▶

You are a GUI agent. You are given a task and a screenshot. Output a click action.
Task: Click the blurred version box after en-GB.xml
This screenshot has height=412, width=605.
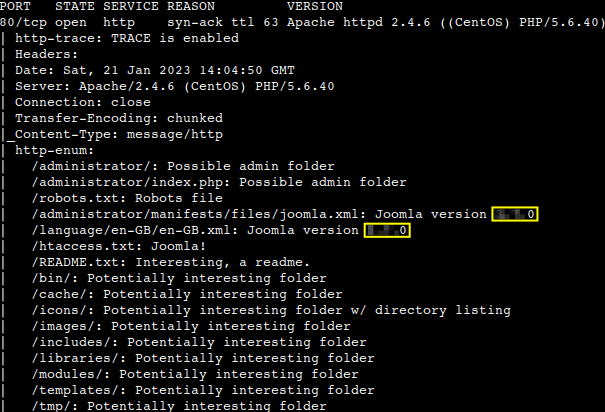click(387, 230)
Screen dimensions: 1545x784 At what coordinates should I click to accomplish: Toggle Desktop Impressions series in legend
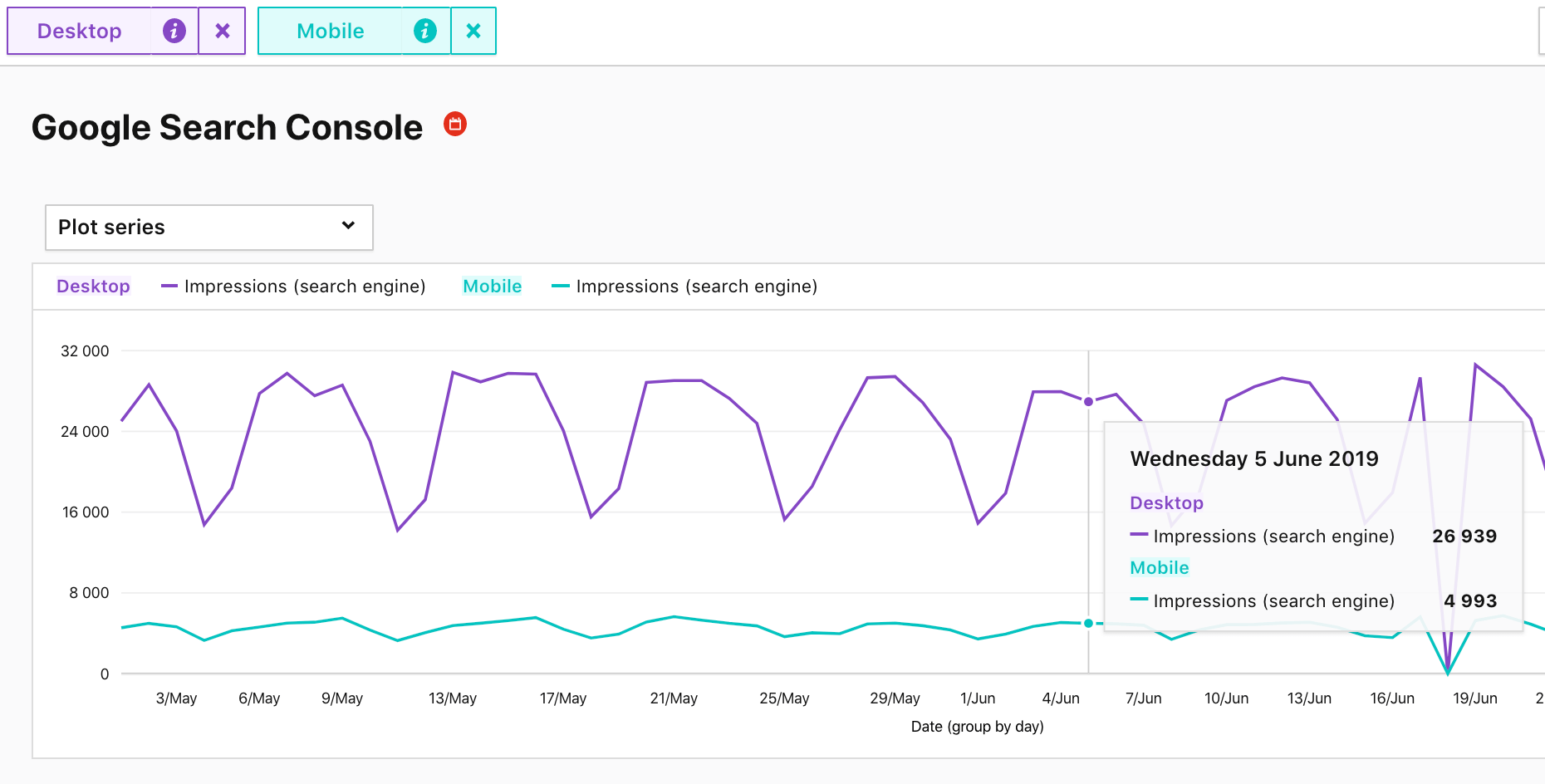(304, 287)
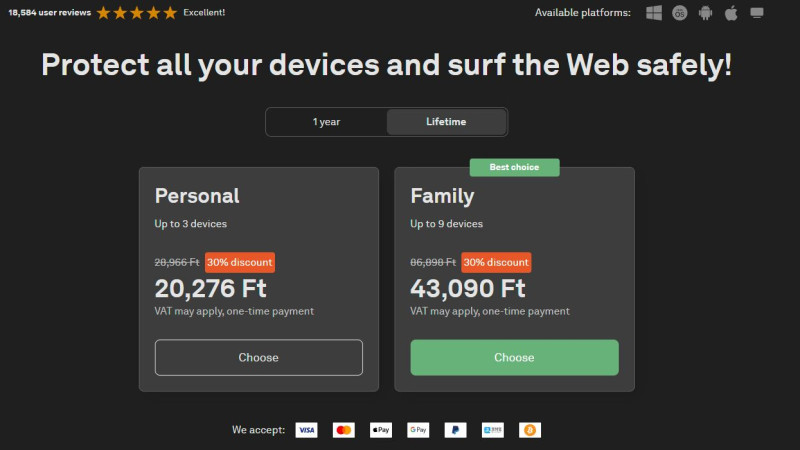The image size is (800, 450).
Task: Click the five-star rating
Action: [x=137, y=13]
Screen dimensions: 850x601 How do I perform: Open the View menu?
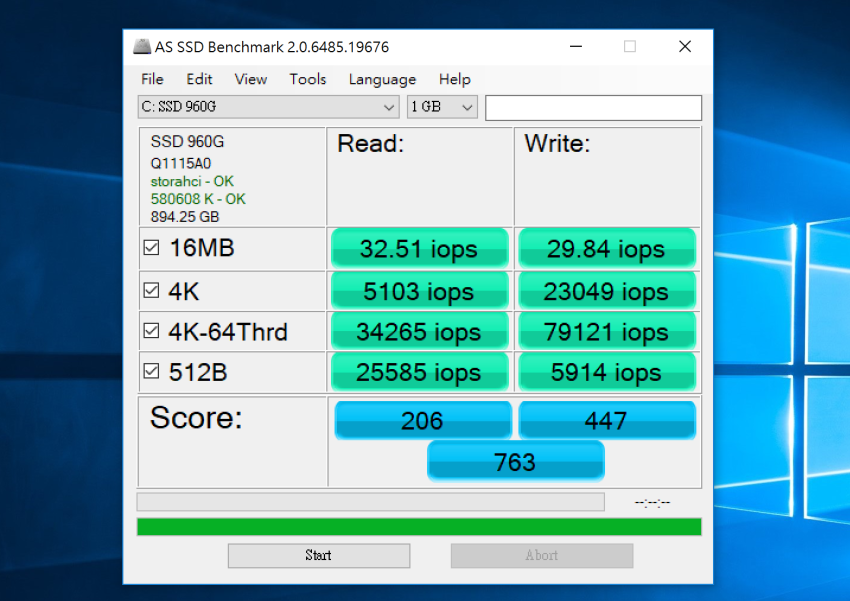[250, 79]
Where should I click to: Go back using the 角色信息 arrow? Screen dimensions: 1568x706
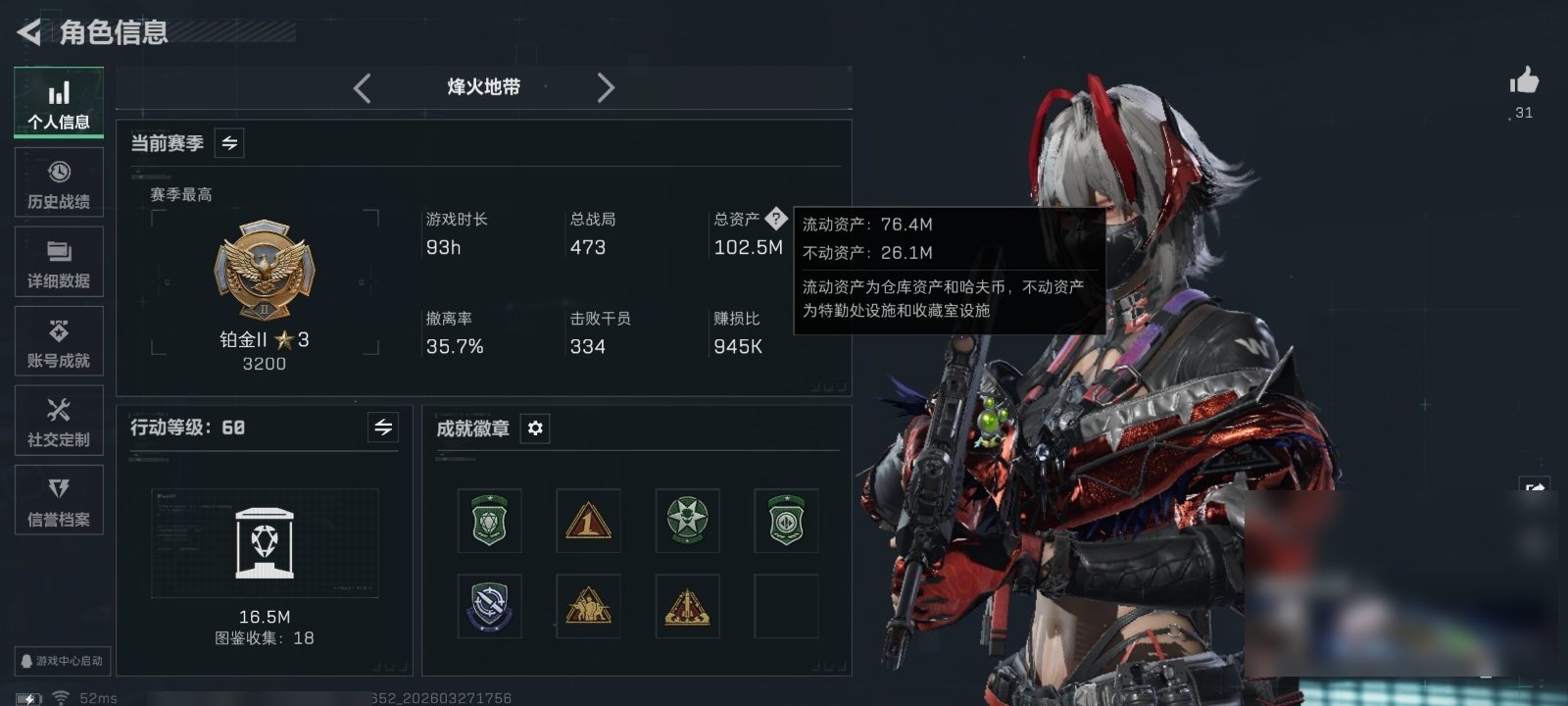(x=28, y=32)
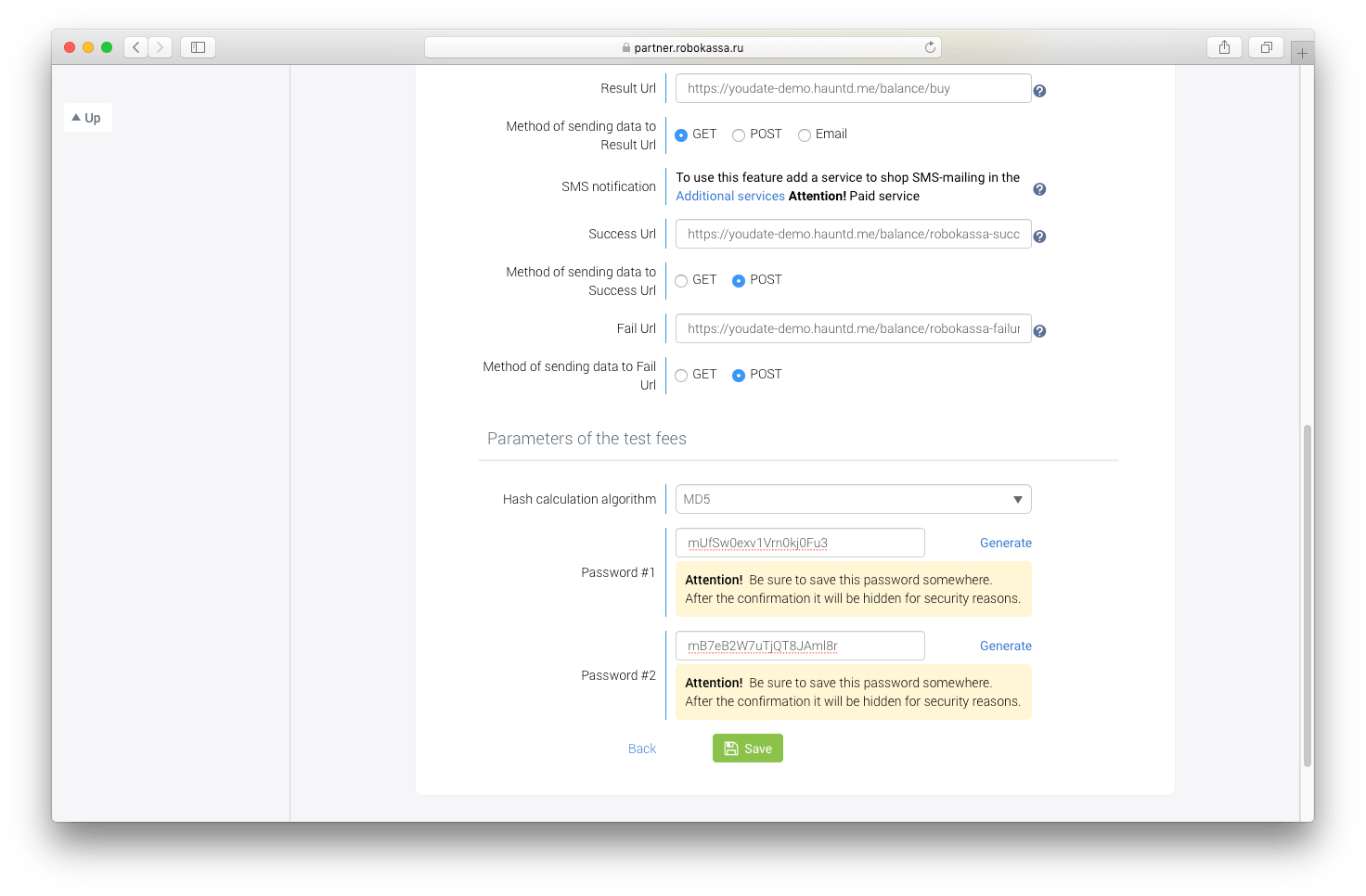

◀

What you should do »
Convert the records above into a numbered list with no blank lines, and omit the pictures from your answer.

Solution to this problem »
1. You are a GUI agent. You are given a task and a screenshot. Output a click action.
2. Task: Click the blurred version box after en-GB.xml
3. This screenshot has height=412, width=605.
4. click(387, 230)
5. Screen dimensions: 1545x784 At what coordinates should I click to accomplish: Toggle Desktop Impressions series in legend
6. (304, 287)
7. The image size is (800, 450).
8. Task: Click the five-star rating
9. Action: [x=137, y=13]
10. Screen dimensions: 850x601 How do I perform: Open the View menu?
11. [250, 79]
12. Where should I click to: Go back using the 角色信息 arrow? Screen dimensions: 1568x706
13. (x=28, y=32)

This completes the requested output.